Mark McClellan, the Administration's top Medicare official, claims that the new prescription drug cards being offered by the government will provide "significant price reductions off typical retail prices" for seniors 1. But a new study by the House Government Reform Committee reveals that McClellan's claim is not true - in fact, many seniors would pay more for drugs using the "discount" cards (which cost up to $30 a year) than they would paying retail 2.

The study found that a one month supply of the ten best selling name brand drugs cost more using Medicare drug cards offered by Pharmacy Care Alliance ($1,061), RxSavings ($1,046) or Walgreens ($990) than paying retail at ($959). In Canada the same drugs cost just $596 - 60% less than the lowest priced drug card - but the Administration continues to fight the efforts of seniors to obtain affordable prescription drugs there. 3

Secretary of Health and Human Services Tommy Thompson said that the competition among providers will cause "prices to continue to fall." 4 But the restrictions the Administration has placed on which cards seniors can use makes that unlikely. Once seniors select a card they are locked in until the end of 2004 and can change only once - in the fall, when enrollment for next year's program begins. 5 Meanwhile, corporations offering drug cards can change their prices once a week. Even if the prices for prescription drugs rise dramatically with the card a senior selects, that senior cannot switch cards before 2005.

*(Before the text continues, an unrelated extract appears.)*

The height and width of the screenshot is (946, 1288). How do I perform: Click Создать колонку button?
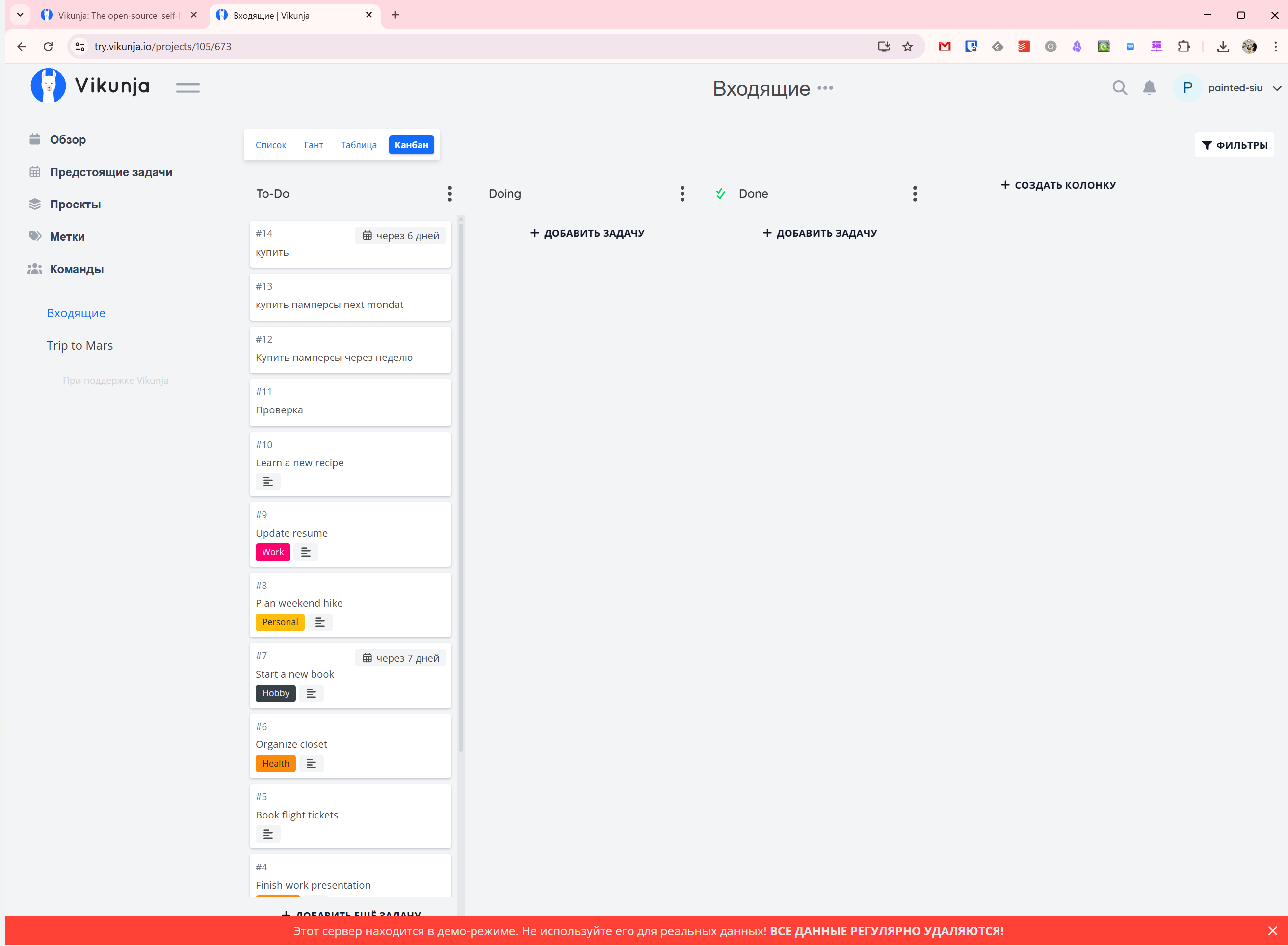coord(1058,185)
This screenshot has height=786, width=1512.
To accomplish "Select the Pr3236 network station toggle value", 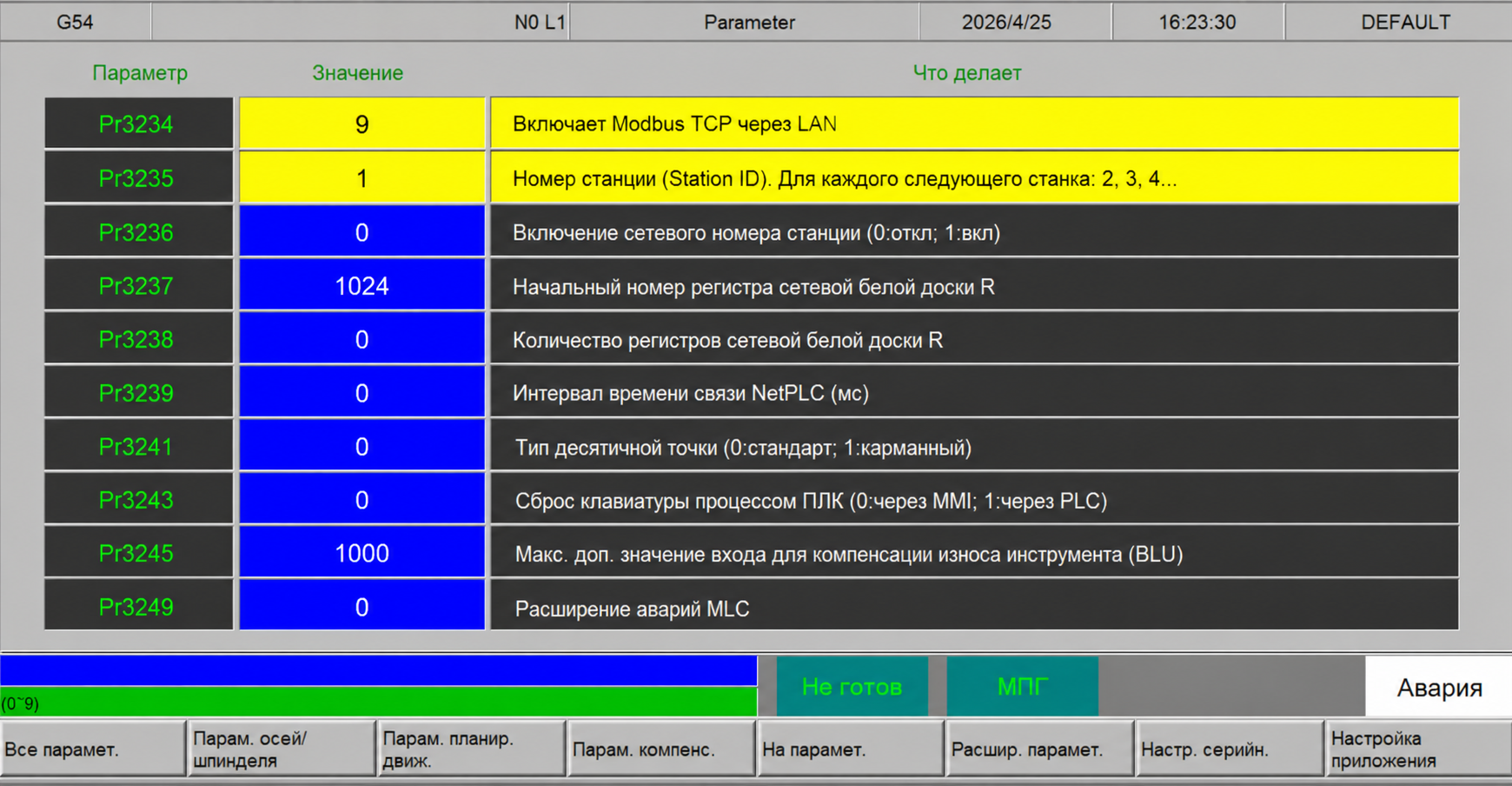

1. "White House Promoting Medicare Drug Card", AP, 4/29/04.
2. "New Medicare Drug Cards Offer Few Discounts", Minority Staff of the House Committee on Government Reform, April 2004.
3. "FDA, States at Odds Over Drugs", Washington Post, 2/22/04.
4. "U.S. Offers Seniors Drug Cards Amid Criticism", Reuters, 5/3/04.
5. "Web Still Helps the Medicine Go Down", Washington Post, 4/30/04.